* **Your instructions**
Everything from the line containing "Click select-all corner" through the line containing "The height and width of the screenshot is (1323, 2576)." should be repeated exactly, and nothing else from the data.
● ● ● ● ● ● ●
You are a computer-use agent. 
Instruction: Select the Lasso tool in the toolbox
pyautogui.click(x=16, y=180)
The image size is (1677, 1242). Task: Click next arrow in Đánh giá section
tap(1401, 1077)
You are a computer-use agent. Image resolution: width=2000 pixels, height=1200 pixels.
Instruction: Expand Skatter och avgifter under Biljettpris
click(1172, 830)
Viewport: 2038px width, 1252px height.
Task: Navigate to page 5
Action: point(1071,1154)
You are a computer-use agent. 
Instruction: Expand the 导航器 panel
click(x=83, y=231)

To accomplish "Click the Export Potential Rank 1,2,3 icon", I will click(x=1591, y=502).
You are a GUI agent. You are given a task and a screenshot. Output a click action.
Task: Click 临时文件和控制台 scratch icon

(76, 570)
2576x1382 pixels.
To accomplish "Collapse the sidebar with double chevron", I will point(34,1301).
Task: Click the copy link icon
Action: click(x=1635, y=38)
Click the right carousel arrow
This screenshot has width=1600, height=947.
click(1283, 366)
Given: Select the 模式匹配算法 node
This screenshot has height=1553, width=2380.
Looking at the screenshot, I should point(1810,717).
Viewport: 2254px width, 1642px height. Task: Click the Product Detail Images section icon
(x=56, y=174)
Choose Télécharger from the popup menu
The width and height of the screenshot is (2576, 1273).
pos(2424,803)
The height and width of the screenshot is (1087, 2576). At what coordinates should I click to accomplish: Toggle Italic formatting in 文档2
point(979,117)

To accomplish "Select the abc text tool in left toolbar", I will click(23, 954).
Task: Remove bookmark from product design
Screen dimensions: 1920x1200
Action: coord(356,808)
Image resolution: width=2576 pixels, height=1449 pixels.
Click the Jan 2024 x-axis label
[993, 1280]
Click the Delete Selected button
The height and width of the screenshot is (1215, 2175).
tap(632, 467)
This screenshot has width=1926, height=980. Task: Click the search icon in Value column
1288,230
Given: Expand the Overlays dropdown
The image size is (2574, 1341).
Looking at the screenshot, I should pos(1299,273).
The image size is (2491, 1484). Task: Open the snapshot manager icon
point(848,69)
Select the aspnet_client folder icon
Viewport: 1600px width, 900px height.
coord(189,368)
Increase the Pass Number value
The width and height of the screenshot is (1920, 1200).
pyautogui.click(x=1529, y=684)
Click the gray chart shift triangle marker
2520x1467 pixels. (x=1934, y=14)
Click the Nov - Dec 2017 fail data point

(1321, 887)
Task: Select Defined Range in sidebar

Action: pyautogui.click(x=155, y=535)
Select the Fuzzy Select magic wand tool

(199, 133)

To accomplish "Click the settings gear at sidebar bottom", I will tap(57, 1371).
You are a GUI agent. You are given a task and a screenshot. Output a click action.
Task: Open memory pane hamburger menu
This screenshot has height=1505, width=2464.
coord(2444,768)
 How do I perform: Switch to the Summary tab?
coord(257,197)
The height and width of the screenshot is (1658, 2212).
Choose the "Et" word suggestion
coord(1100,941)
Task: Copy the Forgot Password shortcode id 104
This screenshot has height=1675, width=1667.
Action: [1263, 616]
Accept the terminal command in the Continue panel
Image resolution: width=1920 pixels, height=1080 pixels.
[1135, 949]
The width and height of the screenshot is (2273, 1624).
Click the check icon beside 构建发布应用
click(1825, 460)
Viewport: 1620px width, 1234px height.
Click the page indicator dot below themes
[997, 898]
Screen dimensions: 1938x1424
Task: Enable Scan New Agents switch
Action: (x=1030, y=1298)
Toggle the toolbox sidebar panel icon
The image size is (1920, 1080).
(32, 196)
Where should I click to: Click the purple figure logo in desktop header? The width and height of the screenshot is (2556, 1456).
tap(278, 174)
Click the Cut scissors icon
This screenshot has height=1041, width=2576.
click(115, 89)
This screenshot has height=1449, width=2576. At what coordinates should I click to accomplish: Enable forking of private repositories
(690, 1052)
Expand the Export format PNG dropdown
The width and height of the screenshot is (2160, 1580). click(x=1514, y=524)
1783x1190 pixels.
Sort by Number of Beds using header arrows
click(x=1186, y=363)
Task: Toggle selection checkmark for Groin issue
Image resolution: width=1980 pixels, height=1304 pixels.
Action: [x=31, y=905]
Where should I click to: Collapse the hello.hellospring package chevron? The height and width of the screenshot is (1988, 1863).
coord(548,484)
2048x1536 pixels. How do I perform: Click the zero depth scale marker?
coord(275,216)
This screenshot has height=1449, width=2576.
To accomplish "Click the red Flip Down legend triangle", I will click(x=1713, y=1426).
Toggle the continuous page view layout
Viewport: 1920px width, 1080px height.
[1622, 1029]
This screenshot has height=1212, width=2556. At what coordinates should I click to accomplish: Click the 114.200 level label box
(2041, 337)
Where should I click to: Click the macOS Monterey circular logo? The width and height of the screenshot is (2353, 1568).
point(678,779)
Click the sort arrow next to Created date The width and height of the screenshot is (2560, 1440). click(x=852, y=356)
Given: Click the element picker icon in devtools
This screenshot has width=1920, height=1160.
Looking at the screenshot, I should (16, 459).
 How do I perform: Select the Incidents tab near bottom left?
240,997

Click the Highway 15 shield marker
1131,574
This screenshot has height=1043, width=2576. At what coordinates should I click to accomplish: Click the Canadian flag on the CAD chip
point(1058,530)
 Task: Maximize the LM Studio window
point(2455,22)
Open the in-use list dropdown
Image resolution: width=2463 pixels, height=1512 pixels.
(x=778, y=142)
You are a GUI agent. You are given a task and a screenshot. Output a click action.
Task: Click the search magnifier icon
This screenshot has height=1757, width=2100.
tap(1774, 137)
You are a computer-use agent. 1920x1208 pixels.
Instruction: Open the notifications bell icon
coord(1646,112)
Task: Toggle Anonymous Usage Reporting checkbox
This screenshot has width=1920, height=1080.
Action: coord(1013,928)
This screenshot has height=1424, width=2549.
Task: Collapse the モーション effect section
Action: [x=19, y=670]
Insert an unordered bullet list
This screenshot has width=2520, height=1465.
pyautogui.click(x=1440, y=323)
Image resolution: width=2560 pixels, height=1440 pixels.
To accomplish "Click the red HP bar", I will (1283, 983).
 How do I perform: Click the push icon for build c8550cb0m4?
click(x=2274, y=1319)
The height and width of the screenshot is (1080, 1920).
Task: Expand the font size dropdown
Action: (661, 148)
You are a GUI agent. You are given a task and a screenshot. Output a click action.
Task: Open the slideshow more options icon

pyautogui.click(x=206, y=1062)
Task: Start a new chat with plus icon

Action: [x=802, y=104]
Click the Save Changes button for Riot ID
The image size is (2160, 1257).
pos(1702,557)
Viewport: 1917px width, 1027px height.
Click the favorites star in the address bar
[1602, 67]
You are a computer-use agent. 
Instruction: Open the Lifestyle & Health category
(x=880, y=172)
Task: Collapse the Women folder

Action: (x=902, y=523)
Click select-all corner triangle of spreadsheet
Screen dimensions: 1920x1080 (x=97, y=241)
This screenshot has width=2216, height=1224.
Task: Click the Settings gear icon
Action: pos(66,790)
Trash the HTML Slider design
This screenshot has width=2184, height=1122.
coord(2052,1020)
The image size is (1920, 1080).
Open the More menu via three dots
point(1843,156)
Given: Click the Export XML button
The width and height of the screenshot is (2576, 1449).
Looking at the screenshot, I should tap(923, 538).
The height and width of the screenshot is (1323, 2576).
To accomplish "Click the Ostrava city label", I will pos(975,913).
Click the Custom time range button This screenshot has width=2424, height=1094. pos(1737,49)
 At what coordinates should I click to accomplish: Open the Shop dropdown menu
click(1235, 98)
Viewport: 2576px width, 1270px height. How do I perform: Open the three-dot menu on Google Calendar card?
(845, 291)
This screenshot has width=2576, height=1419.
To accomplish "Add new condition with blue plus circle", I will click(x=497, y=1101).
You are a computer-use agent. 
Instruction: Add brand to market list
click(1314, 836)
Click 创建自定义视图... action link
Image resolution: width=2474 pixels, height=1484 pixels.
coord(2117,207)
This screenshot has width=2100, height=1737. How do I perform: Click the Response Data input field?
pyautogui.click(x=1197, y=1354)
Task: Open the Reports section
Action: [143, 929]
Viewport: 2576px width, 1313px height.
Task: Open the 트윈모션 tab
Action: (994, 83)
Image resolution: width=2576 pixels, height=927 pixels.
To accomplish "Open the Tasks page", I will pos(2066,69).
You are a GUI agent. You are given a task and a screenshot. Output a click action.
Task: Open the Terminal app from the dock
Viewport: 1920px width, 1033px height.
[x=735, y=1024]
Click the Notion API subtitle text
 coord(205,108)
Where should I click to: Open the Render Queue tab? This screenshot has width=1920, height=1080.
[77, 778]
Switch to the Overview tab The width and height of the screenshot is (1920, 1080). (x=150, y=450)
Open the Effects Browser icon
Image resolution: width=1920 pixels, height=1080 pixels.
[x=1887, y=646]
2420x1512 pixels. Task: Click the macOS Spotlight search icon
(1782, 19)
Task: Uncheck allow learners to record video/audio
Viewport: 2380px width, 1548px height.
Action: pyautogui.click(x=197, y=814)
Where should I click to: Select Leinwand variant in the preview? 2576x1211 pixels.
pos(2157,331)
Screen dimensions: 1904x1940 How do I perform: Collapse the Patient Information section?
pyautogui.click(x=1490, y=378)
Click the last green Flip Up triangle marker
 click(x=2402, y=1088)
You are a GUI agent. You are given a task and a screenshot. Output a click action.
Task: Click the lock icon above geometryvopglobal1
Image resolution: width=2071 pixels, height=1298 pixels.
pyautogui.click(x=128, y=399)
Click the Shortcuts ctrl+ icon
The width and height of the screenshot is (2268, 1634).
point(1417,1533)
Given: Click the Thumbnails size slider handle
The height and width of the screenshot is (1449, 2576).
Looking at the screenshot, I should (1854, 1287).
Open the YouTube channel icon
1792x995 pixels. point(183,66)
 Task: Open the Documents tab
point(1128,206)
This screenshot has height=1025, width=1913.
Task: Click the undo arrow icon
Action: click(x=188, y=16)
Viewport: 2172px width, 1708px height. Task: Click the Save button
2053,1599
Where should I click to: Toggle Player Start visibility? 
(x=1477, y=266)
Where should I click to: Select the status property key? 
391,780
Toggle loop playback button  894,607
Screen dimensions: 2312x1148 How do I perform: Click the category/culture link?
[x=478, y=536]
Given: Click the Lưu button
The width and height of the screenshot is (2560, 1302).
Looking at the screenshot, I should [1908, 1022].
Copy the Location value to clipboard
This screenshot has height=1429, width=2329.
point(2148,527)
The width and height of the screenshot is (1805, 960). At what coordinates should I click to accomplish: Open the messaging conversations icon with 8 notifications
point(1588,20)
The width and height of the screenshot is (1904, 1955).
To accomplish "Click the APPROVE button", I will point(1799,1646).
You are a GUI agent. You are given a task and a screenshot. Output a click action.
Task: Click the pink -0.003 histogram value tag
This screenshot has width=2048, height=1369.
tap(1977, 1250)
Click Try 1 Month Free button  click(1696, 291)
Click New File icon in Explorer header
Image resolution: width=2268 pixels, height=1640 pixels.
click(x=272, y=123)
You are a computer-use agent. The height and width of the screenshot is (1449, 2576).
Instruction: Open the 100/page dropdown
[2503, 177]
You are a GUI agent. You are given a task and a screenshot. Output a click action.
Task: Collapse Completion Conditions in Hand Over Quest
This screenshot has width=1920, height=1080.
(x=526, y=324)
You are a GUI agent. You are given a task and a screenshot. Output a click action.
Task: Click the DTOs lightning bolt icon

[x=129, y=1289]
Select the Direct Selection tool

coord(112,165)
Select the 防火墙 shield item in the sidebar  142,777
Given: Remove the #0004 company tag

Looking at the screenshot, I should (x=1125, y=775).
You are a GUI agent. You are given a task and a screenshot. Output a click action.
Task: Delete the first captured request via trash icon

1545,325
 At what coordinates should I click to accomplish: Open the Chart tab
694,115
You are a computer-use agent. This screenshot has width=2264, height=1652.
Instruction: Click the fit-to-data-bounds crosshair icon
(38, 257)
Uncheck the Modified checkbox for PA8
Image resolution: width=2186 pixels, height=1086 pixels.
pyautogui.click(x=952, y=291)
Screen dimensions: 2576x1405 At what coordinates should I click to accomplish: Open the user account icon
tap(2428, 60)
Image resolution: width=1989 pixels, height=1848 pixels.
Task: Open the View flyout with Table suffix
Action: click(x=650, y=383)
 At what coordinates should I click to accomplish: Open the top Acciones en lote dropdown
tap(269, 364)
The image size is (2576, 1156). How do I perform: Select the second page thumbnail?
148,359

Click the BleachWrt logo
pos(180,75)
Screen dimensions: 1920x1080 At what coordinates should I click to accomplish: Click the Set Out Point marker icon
● ● ● ● ● ● ●
* **Written solution**
Click select-all corner triangle of spreadsheet
Screen dimensions: 1920x1080 (x=97, y=241)
This screenshot has width=2216, height=1224.
Task: Click the Settings gear icon
Action: pos(66,790)
Trash the HTML Slider design
This screenshot has width=2184, height=1122.
coord(2052,1020)
The image size is (1920, 1080).
Open the More menu via three dots
point(1843,156)
Given: Click the Export XML button
The width and height of the screenshot is (2576, 1449).
Looking at the screenshot, I should tap(923, 538).
The height and width of the screenshot is (1323, 2576).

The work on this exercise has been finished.